§ **EXERCISE 1**: According to the SQLite3 and Python tutorial, which method of the Connection object is used to create a Cursor object?
§ **EXERCISE 2**: Continue the SQLite3 and Python tutorial from its last line.

§ **PASSAGE TO READ**:
SQlite3 & Python

This first section will cover how to create and manipulate a db with Python & SQL

SQLite3 is an in-process Python library that implements a self-contained, serverless, zero-configuration, transactional SQL database engine. It is a popular choice as an embedded database for local/client storage in application software.

A complete example can be found at Scrape Table - Create DB and Import CSV - Create DB in the Howto section

Connect & Create db


sqlite3.connect

  • After you install it in Python
  • Import it then
  • To connect to SQLite3 use the connect function and pass it the db as an argument
  • This makes the variable conn an object of the SQL code engine. You can then use this to run the required queries on the database.
import sqlite3
conn = sqlite3.connect('D:/data/sqlite3/INSTRUCTOR.db')

Cursor Class

Cursor class is an instance using which you can invoke methods that execute SQLite statements, fetch data from the result sets of the queries. You can create Cursor object using the cursor() method of the Connection object/class.

cursor_obj = conn.cursor()

Create Table


We’ll create a table with the following definition:

Check if Table exists

  • If the table doesn’t exist you’ll most likely get an Exception Error that INSTRUCTOR table is undefined
# Drop the table if already exists.
cursor_obj.execute("DROP TABLE IF EXISTS Instructor")
<sqlite3.Cursor at 0x201329555c0>

Define & Create Table

# Define table
table = """ create table IF NOT EXISTS Instructor(ID INTEGER PRIMARY KEY NOT NULL, FNAME VARCHAR(20), LNAME VARCHAR(20), CITY VARCHAR(20), CCODE CHAR(2));"""

# Create table 
cursor_obj.execute(table)
 
print("Table is Ready")

§ **STORED ROWS**:
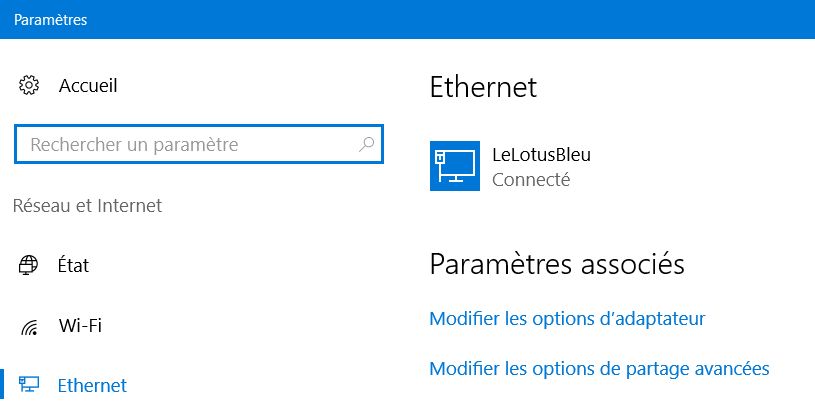The height and width of the screenshot is (408, 815).
Task: Click the blue LeLotusBleu network icon
Action: click(x=455, y=166)
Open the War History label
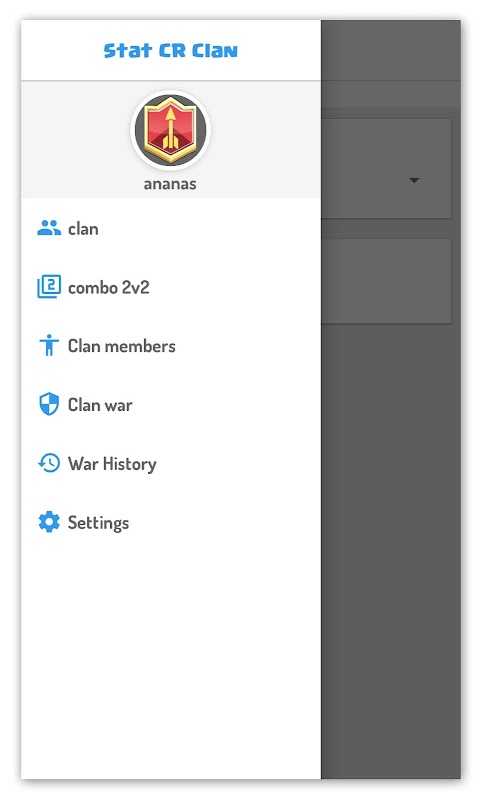The image size is (482, 800). coord(112,464)
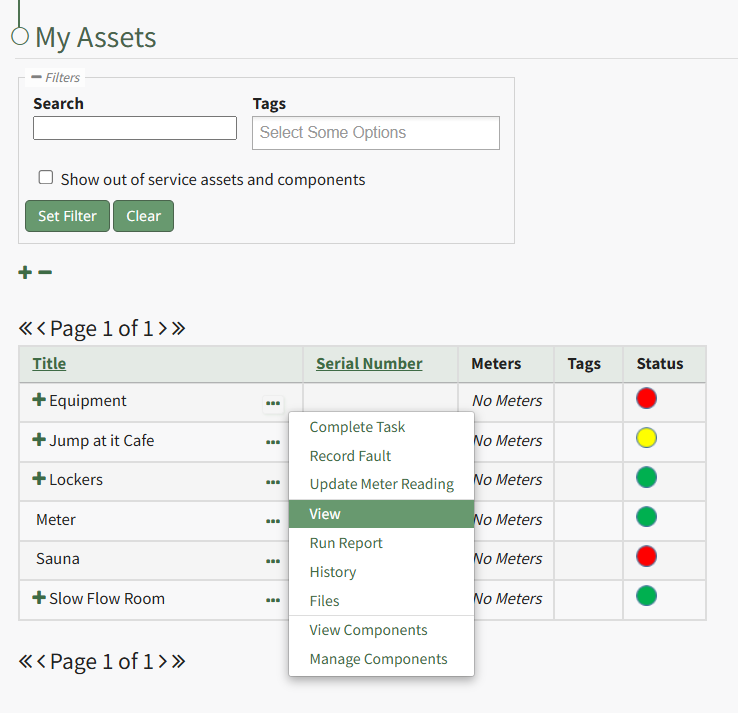738x713 pixels.
Task: Select View from the context menu
Action: click(325, 514)
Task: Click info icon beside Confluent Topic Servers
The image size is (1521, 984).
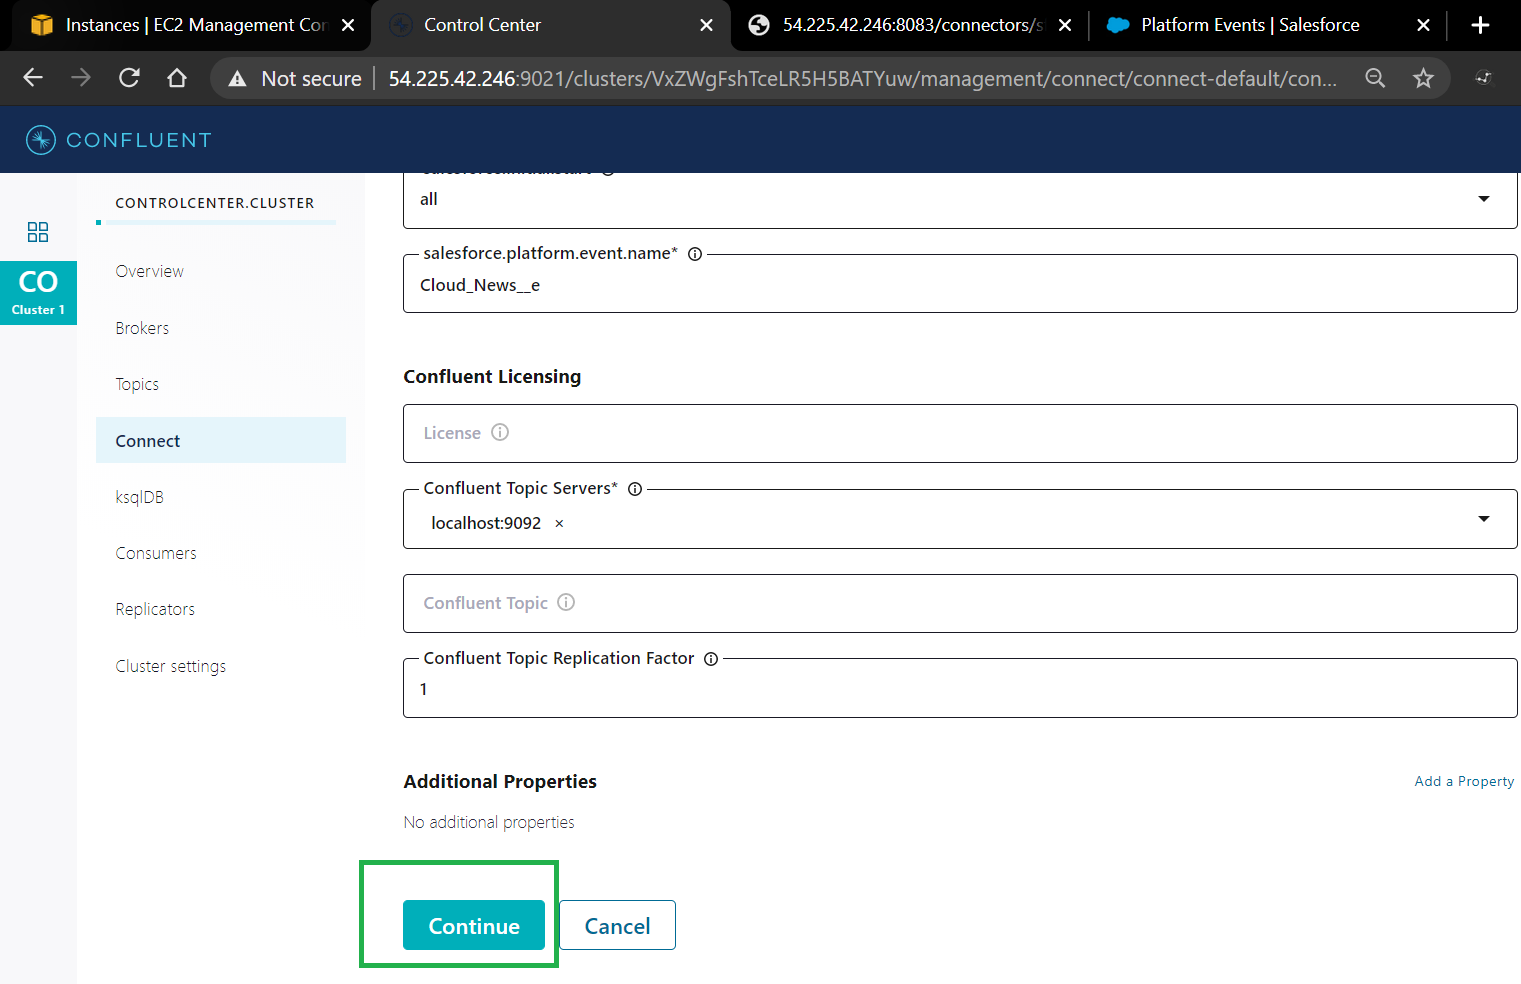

§ **EXPECTED ANSWER 1**: The cursor() method.

§ **EXPECTED ANSWER 2**:
Table is Ready
  • You can also check and see if the db was created at the specified location

Populate Table


Insert data

# Insert one row
cursor_obj.execute('''insert into INSTRUCTOR values (1, 'Rav', 'Ahuja', 'TORONTO', 'CA')''')

# Insert multiple rows
cursor_obj.execute('''insert into INSTRUCTOR values (2, 'Raul', 'Chong', 'Markham', 'CA'),
(3, 'Hima', 'Vasudevan', 'Chicago', 'US')''')
<sqlite3.Cursor at 0x201329555c0>

Query Table


Fetchall() Rows

  • Let’s review the data we inserted
q1 = '''SELECT  *
        FROM    Instructor'''
cursor_obj.execute(q1)

print("All the data")
output_all = cursor_obj.fetchall()
for row_all in output_all:
  print(row_all)
All the data
(1, 'Rav', 'Ahuja', 'TORONTO', 'CA')
(2, 'Raul', 'Chong', 'Markham', 'CA')
(3, 'Hima', 'Vasudevan', 'Chicago', 'US')

Fetchmany() Rows

  • We can edit the query to filter the rows, let’s say we want the top 2 rows
  • We can use fetchmany(2) with python to do the same
## Fetch few rows from the table
statement = ''' SELECT   *
                FROM Instructor'''
cursor_obj.execute(statement)
  
print("All the data")
# If you want to fetch few rows from the table we use fetchmany(numberofrows) and mention the number how many rows you want to fetch
output_many = cursor_obj.fetchmany(2) 
for row_many in output_many:
  print(row_many)
All the data
(1, 'Rav', 'Ahuja', 'TORONTO', 'CA')
(2, 'Raul', 'Chong', 'Markham', 'CA')
# Or we can edit the SQL query q1 by adding LIMIT and repeat the first chunk of code
q2 = '''SELECT  *
        FROM    Instructor
        LIMIT   2'''
cursor_obj.execute(q2)

print("All the data")
output_all = cursor_obj.fetchall()
for row_all in output_all:
  print(row_all)
All the data
(1, 'Rav', 'Ahuja', 'TORONTO', 'CA')
(2, 'Raul', 'Chong', 'Markham', 'CA')

Update() Values

  • Let’s change Rav’s city to MOOSETOWN
query_update='''
        UPDATE  Instructor
        SET     CITY='MOOSETOWN'
        WHERE   FNAME="Rav"
        '''
cursor_obj.execute(query_update)

# Let's run the previous query to view entire table
q1 = '''SELECT  *
        FROM    Instructor'''
cursor_obj.execute(q1)
conn.commit()

print("All the data")
output_all = cursor_obj.fetchall()
for row_all in output_all:
  print(row_all)
All the data
(1, 'Rav', 'Ahuja', 'MOOSETOWN', 'CA')
(2, 'Raul', 'Chong', 'Markham', 'CA')
(3, 'Hima', 'Vasudevan', 'Chicago', 'US')

Create Another Table


# Check if table exists and drop it
cursor_obj.execute("DROP TABLE IF EXISTS Scores")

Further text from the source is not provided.